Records
###

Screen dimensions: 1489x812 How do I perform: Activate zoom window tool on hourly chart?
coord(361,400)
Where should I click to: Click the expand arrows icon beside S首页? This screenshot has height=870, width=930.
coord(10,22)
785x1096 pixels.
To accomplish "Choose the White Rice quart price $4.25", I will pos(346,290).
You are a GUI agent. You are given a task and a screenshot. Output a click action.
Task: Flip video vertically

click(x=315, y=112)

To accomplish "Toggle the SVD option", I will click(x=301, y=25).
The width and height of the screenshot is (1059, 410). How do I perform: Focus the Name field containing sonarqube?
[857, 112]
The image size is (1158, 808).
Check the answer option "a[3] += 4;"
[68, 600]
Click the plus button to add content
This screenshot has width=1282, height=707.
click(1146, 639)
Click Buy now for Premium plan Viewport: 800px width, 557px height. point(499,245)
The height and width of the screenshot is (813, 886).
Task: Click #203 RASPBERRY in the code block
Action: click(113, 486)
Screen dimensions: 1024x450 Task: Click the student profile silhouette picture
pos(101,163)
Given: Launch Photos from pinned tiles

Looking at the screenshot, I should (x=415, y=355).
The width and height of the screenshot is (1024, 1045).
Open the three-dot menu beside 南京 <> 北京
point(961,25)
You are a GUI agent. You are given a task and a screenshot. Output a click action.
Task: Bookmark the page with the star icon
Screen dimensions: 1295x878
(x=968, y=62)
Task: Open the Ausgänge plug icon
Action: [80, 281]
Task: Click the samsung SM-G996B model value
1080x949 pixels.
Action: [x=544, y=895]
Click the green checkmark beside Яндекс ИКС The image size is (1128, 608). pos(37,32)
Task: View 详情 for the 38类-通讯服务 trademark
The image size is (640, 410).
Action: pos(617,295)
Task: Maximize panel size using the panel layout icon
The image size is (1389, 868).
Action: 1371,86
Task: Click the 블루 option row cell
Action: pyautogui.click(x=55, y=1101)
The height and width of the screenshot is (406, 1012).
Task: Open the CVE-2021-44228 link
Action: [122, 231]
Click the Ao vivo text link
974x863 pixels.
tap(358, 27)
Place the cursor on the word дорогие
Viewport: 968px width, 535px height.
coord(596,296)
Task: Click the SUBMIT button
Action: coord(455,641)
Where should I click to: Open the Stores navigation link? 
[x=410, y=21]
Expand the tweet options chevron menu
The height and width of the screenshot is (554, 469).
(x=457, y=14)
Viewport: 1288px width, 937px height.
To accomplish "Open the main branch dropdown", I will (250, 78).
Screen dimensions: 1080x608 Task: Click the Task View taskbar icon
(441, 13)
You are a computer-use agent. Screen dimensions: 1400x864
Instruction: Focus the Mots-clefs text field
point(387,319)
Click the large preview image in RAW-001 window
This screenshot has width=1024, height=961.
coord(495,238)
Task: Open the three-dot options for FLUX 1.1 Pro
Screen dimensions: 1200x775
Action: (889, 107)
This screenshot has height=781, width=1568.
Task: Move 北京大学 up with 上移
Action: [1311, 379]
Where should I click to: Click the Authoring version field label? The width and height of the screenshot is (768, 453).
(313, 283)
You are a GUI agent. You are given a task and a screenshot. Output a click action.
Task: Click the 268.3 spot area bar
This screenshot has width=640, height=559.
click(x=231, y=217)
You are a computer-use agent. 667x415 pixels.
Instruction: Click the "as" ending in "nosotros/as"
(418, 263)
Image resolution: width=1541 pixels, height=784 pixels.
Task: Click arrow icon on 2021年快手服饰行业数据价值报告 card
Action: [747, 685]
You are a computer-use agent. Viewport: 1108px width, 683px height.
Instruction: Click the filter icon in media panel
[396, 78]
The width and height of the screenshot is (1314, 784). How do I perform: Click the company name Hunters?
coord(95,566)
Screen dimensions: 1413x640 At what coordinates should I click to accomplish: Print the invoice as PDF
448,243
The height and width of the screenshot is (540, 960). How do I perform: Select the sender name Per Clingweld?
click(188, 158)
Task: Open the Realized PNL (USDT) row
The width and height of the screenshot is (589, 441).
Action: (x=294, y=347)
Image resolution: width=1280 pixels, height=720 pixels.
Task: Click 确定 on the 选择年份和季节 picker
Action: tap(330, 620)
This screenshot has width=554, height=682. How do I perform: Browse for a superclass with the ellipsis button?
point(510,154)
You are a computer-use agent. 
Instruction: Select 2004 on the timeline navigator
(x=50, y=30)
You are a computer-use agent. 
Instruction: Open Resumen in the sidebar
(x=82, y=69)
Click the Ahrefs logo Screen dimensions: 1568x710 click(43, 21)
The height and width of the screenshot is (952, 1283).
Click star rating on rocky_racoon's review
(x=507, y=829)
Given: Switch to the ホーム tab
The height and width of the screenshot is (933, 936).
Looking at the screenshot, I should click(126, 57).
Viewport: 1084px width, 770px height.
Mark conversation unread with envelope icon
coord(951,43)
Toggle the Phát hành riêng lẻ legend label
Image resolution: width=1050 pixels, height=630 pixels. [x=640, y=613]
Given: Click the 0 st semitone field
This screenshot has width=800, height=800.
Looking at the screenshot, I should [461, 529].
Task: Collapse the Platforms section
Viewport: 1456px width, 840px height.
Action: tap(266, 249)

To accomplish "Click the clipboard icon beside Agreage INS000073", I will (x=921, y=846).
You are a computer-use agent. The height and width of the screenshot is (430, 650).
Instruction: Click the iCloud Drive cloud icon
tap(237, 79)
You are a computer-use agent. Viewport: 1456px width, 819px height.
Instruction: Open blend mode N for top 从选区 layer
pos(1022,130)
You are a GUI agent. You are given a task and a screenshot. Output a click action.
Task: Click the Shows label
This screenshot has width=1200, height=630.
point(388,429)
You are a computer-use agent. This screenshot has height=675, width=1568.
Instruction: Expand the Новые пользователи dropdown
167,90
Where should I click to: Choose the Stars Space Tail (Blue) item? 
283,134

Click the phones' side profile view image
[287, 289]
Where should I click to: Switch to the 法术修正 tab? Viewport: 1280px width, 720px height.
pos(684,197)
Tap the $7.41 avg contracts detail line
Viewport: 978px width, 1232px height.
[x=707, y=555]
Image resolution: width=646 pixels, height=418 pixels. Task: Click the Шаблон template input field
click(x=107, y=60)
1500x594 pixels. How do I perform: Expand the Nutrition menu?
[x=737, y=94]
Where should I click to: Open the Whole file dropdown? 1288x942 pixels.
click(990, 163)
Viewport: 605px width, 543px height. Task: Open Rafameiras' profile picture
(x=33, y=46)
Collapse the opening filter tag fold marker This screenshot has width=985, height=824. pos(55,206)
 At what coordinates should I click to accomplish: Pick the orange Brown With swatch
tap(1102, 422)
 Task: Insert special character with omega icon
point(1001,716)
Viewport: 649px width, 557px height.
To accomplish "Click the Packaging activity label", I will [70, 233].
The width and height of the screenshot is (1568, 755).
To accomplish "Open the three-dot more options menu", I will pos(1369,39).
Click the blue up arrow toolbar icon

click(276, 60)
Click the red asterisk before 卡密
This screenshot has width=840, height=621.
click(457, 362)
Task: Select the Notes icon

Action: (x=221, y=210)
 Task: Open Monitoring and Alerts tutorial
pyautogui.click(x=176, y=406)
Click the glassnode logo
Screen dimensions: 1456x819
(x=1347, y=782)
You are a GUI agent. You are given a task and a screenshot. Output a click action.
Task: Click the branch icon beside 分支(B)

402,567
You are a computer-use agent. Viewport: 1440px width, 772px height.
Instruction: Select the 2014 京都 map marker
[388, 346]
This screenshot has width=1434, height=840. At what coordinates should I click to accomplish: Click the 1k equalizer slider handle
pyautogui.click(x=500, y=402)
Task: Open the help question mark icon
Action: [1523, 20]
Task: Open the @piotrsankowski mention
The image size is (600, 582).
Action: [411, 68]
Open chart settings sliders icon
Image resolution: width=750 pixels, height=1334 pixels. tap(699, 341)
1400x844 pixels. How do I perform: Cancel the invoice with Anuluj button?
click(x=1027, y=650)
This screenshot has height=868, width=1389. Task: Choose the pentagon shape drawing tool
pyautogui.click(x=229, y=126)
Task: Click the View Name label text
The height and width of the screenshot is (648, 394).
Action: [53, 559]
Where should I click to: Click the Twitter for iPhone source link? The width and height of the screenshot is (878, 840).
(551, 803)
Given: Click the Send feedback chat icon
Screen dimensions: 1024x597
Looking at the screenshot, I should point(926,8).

###

* [Job] Substitute "Display size" for every "Screen dimensions" in the records, starting at the line containing "Viewport: 1288px width, 937px height." and ending at the line containing "Action: tap(330, 620)". Reproduce only those lines, with nothing else altered.

* [Answer below]
Viewport: 1288px width, 937px height.
To accomplish "Open the main branch dropdown", I will (250, 78).
Display size: 1080x608 Task: Click the Task View taskbar icon
(441, 13)
You are a computer-use agent. Display size: 1400x864
Instruction: Focus the Mots-clefs text field
point(387,319)
Click the large preview image in RAW-001 window
This screenshot has width=1024, height=961.
coord(495,238)
Task: Open the three-dot options for FLUX 1.1 Pro
Display size: 1200x775
Action: (889, 107)
This screenshot has height=781, width=1568.
Task: Move 北京大学 up with 上移
Action: [1311, 379]
Where should I click to: Click the Authoring version field label? The width and height of the screenshot is (768, 453).
(313, 283)
You are a GUI agent. You are given a task and a screenshot. Output a click action.
Task: Click the 268.3 spot area bar
This screenshot has width=640, height=559.
click(x=231, y=217)
You are a computer-use agent. 667x415 pixels.
Instruction: Click the "as" ending in "nosotros/as"
(418, 263)
Image resolution: width=1541 pixels, height=784 pixels.
Task: Click arrow icon on 2021年快手服饰行业数据价值报告 card
Action: [747, 685]
You are a computer-use agent. Viewport: 1108px width, 683px height.
Instruction: Click the filter icon in media panel
[396, 78]
The width and height of the screenshot is (1314, 784). How do I perform: Click the company name Hunters?
coord(95,566)
Display size: 1413x640 At what coordinates should I click to accomplish: Print the invoice as PDF
448,243
The height and width of the screenshot is (540, 960). How do I perform: Select the sender name Per Clingweld?
click(188, 158)
Task: Open the Realized PNL (USDT) row
The width and height of the screenshot is (589, 441).
Action: (x=294, y=347)
Image resolution: width=1280 pixels, height=720 pixels.
Task: Click 确定 on the 选择年份和季节 picker
Action: tap(330, 620)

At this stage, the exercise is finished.